Casa 350 by BLOCO Arquitetos answers the demand for a quick-build home in Brasil, where modular ingenuity and efficient assembly shape every decision. The project’s foundation lies in the need for rapid construction, which influenced its modularity, finishing options, and choice of materials. A pragmatic decision to use a metal structure was dictated by budget constraints, material availability, and the need for swift assembly, while local labor contributed the wooden ceilings and ground floors that add a touch of craftsmanship to the predominantly prefabricated structure.
The house is organized as a two-volume plan intersected perpendicularly and set on a regular grid of 350x350cm in a metal frame, the dimension that gives the project its name. The ground floor holds the social and service areas, oriented to face north and south with a pool at its center, while the upper volume houses the bedrooms positioned to capture the morning sun. On each end of the upper floor, 7-meter cantilevers create covered areas below that work as extensions of balconies, social spaces, and car shelters, with motorized, retractable, translucent awnings giving control over natural light and privacy.
Why modular logic suits a fast house
Modular and prefabricated approaches reward discipline. By fixing a repeating structural grid, BLOCO Arquitetos could coordinate fabrication off site and assembly on site, cutting the time and uncertainty that slow conventional masonry. The construction detailing reflects this mixed strategy: cast-in-place concrete for ground floor slabs, steel deck for the first floor and roof, dry-wall for internal partitions, common masonry for external perimeter walls, and composite aluminum panels for blind walls without protective eaves. The external finishes pair plaster, paint, and composite aluminum, giving the efficiently built dwelling a clean and modern face.

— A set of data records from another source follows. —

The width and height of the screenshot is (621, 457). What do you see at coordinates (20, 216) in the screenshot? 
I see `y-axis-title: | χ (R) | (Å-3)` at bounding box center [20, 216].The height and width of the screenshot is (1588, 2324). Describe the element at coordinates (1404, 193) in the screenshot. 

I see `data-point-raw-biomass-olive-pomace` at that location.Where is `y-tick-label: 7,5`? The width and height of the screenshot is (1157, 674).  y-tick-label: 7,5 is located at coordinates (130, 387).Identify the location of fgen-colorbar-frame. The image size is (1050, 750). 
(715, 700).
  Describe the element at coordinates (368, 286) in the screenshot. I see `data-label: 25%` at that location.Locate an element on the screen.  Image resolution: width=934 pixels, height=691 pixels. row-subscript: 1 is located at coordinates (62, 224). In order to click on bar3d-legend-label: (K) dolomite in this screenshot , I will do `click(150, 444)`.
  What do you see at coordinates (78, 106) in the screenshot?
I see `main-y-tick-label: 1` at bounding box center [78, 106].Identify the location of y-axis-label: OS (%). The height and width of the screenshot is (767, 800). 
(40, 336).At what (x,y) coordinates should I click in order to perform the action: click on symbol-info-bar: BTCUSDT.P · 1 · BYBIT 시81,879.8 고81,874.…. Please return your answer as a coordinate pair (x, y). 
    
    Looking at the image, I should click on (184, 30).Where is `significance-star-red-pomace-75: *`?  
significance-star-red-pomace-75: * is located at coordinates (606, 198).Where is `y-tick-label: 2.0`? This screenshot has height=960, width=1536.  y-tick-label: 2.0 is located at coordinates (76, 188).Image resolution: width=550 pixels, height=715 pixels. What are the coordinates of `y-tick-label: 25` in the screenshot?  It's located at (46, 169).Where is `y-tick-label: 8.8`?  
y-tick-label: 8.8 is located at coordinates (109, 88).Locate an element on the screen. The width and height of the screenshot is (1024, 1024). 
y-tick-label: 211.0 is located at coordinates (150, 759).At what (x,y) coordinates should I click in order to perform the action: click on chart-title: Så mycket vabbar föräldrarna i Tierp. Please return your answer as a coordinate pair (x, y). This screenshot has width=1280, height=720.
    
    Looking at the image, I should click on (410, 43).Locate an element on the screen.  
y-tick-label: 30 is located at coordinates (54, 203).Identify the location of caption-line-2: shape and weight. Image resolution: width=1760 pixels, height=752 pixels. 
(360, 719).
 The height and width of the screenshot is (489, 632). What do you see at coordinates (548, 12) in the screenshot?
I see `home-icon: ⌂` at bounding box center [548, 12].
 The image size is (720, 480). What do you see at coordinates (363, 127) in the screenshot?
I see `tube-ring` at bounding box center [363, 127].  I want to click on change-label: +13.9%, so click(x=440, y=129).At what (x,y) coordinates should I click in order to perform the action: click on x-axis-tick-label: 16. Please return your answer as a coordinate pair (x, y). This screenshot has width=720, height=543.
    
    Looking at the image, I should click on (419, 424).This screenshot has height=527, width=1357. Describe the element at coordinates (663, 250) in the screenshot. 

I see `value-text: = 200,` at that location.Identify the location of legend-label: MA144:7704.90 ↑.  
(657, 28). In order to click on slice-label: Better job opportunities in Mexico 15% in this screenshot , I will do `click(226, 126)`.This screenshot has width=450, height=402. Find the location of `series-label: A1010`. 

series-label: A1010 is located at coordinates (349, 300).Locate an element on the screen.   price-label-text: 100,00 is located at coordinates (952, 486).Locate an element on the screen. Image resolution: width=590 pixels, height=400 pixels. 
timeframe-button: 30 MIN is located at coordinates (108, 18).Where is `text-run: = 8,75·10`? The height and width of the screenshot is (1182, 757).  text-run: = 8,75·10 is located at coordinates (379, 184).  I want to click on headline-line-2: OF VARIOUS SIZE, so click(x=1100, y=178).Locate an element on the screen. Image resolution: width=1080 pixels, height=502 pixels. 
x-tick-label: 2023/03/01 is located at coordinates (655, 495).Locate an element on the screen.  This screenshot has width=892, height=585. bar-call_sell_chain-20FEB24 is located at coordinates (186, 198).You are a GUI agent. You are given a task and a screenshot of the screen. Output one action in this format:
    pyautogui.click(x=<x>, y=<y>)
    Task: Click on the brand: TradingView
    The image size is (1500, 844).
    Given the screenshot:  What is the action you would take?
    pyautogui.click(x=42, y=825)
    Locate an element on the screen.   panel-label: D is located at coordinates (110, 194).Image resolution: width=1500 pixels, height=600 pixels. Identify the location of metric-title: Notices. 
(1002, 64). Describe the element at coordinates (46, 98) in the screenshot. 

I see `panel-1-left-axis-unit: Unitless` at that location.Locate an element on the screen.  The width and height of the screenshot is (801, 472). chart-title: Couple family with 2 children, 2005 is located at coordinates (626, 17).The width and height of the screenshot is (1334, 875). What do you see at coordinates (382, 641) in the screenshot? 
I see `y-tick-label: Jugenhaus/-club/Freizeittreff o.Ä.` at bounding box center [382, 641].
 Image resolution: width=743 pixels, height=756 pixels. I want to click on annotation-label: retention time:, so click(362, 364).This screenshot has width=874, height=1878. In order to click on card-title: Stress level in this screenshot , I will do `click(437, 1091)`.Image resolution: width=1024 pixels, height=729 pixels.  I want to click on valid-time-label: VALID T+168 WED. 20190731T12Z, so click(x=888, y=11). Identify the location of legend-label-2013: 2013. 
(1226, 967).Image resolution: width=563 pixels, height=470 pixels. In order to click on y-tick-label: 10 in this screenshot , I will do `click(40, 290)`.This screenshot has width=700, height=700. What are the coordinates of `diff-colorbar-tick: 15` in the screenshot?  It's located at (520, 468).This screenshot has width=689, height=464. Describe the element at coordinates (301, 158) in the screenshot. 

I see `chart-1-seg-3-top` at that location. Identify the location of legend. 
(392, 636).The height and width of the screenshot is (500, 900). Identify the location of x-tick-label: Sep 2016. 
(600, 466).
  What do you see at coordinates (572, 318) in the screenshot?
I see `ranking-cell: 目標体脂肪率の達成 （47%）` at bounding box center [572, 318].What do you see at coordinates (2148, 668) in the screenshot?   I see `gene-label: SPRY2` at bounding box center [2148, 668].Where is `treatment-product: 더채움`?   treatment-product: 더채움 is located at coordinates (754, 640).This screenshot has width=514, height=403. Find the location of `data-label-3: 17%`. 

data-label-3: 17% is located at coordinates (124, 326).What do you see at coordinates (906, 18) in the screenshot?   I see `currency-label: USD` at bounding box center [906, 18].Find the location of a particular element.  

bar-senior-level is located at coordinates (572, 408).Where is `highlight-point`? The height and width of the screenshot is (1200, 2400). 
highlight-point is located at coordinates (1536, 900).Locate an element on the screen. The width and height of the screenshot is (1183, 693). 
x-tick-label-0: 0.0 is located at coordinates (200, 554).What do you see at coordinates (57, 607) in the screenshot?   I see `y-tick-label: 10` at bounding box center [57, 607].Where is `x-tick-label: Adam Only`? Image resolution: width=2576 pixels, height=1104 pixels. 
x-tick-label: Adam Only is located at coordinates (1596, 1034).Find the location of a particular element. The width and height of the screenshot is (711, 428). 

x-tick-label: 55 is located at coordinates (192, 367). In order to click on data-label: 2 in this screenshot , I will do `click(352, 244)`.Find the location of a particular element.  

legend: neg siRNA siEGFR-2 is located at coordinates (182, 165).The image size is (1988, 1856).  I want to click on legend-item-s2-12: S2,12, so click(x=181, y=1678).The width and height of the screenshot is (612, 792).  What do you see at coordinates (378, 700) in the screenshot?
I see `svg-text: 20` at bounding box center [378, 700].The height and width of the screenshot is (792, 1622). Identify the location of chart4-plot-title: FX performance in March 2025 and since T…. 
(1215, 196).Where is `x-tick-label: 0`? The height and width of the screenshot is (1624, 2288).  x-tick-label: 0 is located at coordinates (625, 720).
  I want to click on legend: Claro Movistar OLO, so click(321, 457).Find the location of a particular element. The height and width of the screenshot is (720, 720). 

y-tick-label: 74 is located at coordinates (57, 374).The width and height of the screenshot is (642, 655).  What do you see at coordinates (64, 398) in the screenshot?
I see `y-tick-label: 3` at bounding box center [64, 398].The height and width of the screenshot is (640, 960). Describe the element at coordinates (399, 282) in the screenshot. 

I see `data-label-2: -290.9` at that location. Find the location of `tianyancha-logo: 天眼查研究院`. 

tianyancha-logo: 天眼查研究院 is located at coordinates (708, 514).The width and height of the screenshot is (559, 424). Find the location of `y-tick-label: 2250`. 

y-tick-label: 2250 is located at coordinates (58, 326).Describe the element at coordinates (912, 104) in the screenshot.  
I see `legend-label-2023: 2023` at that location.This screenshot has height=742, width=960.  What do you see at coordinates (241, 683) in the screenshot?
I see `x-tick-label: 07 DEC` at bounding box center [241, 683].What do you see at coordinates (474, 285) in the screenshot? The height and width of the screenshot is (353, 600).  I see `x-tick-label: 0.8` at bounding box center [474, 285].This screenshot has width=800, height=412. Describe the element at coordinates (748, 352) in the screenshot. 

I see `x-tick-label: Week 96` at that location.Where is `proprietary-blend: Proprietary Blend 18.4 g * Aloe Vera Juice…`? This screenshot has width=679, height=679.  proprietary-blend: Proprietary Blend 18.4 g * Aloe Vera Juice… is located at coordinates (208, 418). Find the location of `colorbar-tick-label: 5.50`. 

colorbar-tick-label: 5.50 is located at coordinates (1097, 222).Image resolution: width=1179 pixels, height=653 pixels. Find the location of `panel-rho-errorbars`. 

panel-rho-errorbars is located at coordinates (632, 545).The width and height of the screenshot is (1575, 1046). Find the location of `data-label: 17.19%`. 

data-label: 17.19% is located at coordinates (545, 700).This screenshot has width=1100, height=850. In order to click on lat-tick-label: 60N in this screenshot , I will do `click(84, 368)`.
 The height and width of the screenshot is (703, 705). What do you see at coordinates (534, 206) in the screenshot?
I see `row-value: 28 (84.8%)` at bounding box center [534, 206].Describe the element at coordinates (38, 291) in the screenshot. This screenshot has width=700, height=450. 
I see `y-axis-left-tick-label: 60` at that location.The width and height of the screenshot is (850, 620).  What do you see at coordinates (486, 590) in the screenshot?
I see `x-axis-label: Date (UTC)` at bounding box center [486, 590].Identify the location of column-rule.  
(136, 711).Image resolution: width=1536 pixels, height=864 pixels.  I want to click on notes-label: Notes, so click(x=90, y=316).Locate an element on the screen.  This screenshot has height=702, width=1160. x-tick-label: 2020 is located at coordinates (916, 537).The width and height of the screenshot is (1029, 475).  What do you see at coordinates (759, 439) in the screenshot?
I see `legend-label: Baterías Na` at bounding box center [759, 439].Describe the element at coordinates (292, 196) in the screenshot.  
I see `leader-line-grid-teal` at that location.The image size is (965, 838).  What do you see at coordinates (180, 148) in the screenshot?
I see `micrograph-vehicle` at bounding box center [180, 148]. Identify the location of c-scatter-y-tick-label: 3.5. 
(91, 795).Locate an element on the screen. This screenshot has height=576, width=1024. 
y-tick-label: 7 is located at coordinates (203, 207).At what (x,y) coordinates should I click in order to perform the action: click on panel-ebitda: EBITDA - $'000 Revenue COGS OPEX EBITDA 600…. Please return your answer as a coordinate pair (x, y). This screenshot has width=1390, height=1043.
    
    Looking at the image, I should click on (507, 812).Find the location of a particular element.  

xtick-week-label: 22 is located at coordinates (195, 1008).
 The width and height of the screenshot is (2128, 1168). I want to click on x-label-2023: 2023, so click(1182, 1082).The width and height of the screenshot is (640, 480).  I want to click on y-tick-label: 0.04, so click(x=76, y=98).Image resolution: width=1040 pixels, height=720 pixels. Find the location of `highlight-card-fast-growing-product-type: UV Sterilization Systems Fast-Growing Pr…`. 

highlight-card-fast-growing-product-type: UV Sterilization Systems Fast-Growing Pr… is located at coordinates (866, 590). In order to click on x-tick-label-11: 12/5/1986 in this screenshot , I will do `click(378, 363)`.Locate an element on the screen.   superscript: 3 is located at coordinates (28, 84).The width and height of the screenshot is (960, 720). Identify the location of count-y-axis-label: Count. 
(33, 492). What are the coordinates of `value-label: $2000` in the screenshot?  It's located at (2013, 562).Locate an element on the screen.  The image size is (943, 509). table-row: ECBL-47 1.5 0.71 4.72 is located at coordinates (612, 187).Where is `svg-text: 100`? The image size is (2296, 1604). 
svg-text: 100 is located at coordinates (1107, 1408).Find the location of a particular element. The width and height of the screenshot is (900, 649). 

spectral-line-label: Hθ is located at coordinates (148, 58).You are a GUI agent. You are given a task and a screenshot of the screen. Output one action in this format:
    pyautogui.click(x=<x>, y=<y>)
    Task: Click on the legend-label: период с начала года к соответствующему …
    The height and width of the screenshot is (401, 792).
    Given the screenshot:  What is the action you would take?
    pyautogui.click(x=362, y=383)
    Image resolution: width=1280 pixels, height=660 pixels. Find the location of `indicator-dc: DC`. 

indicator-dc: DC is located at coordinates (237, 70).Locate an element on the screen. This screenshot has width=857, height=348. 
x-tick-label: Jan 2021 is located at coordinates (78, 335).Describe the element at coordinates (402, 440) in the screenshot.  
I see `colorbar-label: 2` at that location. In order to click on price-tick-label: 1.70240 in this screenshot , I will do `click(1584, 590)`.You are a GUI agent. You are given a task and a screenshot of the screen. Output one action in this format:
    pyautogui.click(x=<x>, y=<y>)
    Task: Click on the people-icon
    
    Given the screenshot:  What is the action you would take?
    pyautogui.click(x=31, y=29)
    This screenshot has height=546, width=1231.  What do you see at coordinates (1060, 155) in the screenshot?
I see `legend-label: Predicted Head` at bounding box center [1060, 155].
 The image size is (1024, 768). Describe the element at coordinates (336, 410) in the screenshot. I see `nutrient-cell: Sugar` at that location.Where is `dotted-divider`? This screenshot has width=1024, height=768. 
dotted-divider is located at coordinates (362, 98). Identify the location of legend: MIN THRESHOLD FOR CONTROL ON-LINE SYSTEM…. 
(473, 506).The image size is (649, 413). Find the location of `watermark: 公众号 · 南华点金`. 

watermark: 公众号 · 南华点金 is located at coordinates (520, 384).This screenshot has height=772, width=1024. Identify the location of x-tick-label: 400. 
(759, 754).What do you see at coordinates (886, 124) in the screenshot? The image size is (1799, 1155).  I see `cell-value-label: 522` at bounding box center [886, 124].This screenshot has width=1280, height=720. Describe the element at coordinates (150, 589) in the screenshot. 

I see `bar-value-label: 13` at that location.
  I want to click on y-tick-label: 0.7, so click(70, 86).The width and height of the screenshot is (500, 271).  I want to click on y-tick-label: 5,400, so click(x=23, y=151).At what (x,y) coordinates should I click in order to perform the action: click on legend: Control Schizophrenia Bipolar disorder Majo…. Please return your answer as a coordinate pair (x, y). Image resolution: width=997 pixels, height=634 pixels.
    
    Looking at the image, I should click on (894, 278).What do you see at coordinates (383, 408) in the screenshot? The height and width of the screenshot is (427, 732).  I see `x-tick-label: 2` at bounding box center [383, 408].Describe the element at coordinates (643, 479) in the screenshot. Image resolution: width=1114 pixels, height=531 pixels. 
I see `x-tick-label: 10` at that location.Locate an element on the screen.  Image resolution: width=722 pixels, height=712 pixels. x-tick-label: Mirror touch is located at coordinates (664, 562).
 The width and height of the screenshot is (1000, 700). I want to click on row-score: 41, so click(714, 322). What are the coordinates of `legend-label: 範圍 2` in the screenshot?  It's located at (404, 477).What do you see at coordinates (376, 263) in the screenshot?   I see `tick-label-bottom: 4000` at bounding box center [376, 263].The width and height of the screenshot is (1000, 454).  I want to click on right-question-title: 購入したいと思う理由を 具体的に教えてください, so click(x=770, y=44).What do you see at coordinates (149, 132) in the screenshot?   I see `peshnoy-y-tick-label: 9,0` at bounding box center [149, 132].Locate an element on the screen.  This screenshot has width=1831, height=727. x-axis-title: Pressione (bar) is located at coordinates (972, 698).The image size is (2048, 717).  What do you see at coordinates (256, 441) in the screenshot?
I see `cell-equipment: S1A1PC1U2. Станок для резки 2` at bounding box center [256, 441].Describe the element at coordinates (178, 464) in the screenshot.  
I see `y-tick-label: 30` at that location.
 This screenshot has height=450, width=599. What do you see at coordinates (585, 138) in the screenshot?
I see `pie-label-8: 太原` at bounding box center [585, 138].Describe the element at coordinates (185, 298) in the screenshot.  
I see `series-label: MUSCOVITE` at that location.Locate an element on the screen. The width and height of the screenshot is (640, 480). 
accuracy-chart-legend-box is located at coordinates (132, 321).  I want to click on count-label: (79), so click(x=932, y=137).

This balance between an industrial kit of parts and hand-built timber elements is common in contemporary modular building, where speed and repetition do not have to erase warmth. The cantilevers and oriented volumes also show how passive solar thinking guides plan and section together, a concern central to sustainable architecture and to the way houses respond to the strong light of Brazil. Casa 350 reads as a study in how constraints, handled well, can produce a generous and adaptable home.